Abbreviations for perfusion imaging techniques that have appeared in the literature include the following: DCEMR/CT, which is defined as dynamic contrast-enhanced MR or CT imaging (as used in the manuscript by Roberts et al); HI, defined as hemodynamic imaging; PWMR/CT, defined as perfusion-weighted MR imaging or CT; pMRI/CT, defined as perfusion MR imaging or CT; and MRP and CTP, which are generic terms for MR and CT perfusion imaging, respectively—to name just a few. Such varied terminology is not only confusing but also possibly misleading. For example, many articles that describe an MR diffusion-perfusion mismatch in acute stroke have not explicitly clarified that they refer to only arrival time maps, and not to CBF, CBV, or even MTT maps; this distinction is important and sometimes critical in the presence of a fixed carotid artery occlusion. Also, dynamic first-pass MR perfusion imaging of tumors can be performed by using either gradient-echo (common) or spin-echo (uncommon) pulse sequences; each have different implications for the dosage of gadolinium-based contrast agent and the sensitivity for the detection of large-capacitance vessels. Moreover, alternative, non–first pass methods for perfusion CT are available; these include CT perfused blood-volume imaging (CT-PBV), in which CBV-weighted images of the entire brain are obtained—simultaneously with CT angiographic (CTA) images of the complete neurovascular system—by using the same, approximately steady-state administration of a bolus of contrast agent (1,2). Because of their generality, in addition to their lack of standardization, the acronyms noted earlier fail to adequately distinguish between the various forms of perfusion imaging.

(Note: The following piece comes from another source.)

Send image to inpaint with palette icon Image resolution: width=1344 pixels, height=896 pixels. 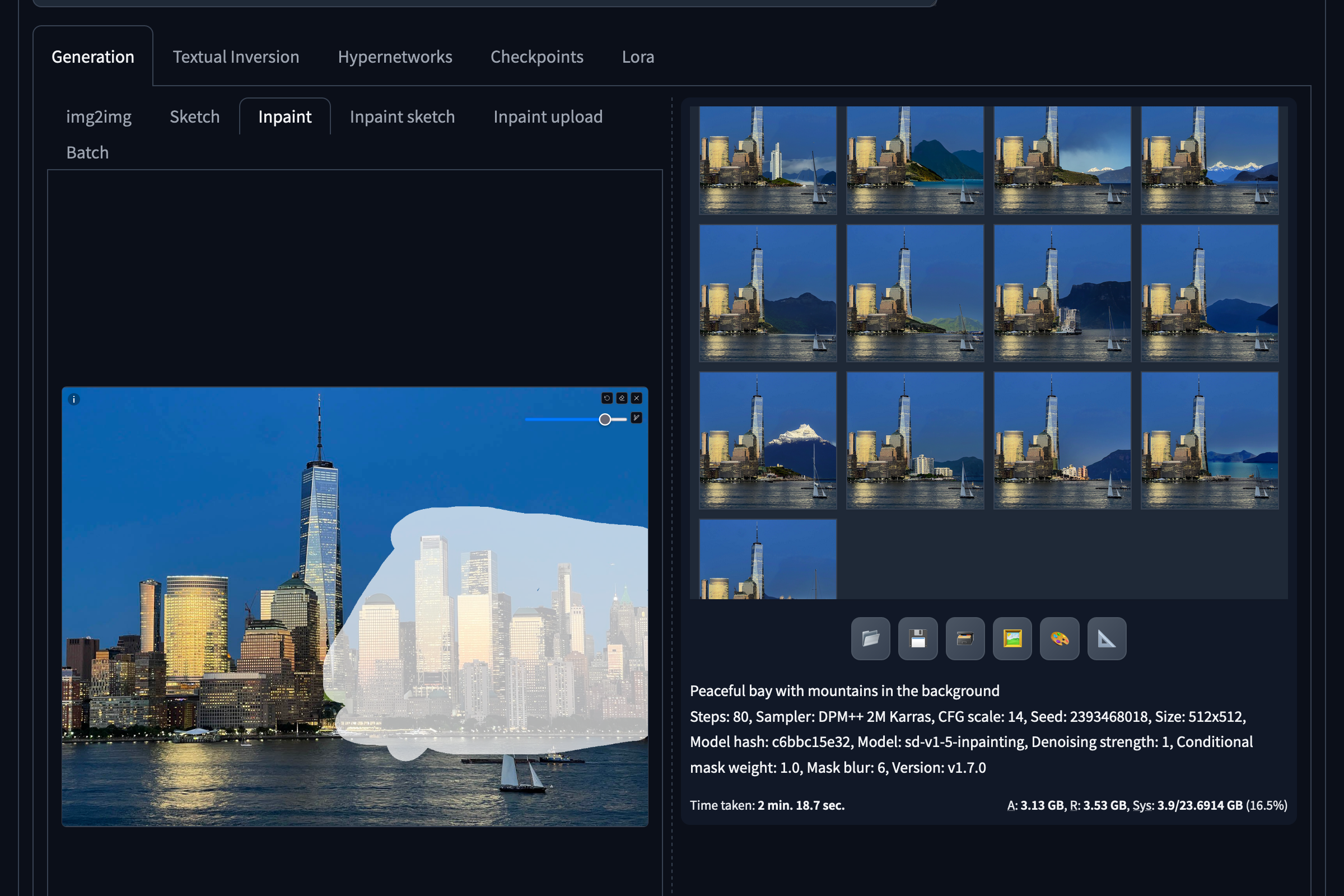[x=1060, y=638]
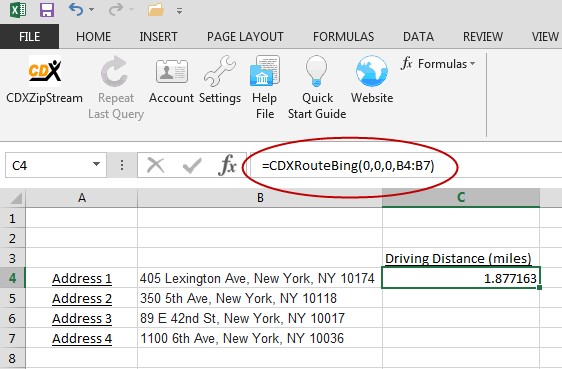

This profusion of perfusion abbreviations suggests that it is time for the neuroradiology community to establish a standardized nomenclature. I would like to open the discussion by proposing the following scheme; perhaps this issue will not prove to be as contentious as the great turn-of-the-millennium CT debates about helical versus spiral terminology, or single versus multislice pitch definitions (3). CTP and MRP are probably appropriate generic abbreviations to use when one is referring to CT or MR perfusion imaging broadly and nonspecifically, just as CTA is a widely accepted acronym for CT angiography. When greater detail regarding the type of perfusion imaging is required, perfusion maps could be specified by using a two-letter prefix to define the modality and a three-letter suffix to describe the parameter being measured. For example, CT-PBV can be used to indicate CT perfused blood volume maps, and MR-PS can be used for MR permeability surface area maps. When the context is insufficient to discriminate between related maps, an extra lowercase qualifier might be judiciously considered. For example, quantitative scans could be characterized by the addition of the letter “q,” as in CT-qCBF for quantitative dynamic first-pass CT perfusion maps, as opposed to CT-MTT for MTT maps constructed by using qualitative or unspecified methods. Similarly, although gradient-echo is the default mode in performing MR-CBV, spin-echo acquisitions could be specified as MR-seCBV.
Such a scheme, if adopted, has the potential not only to reduce the confusion caused by the increasing number of CT and MR perfusion applications but also encourage physicians to become more familiar with the details of these techniques.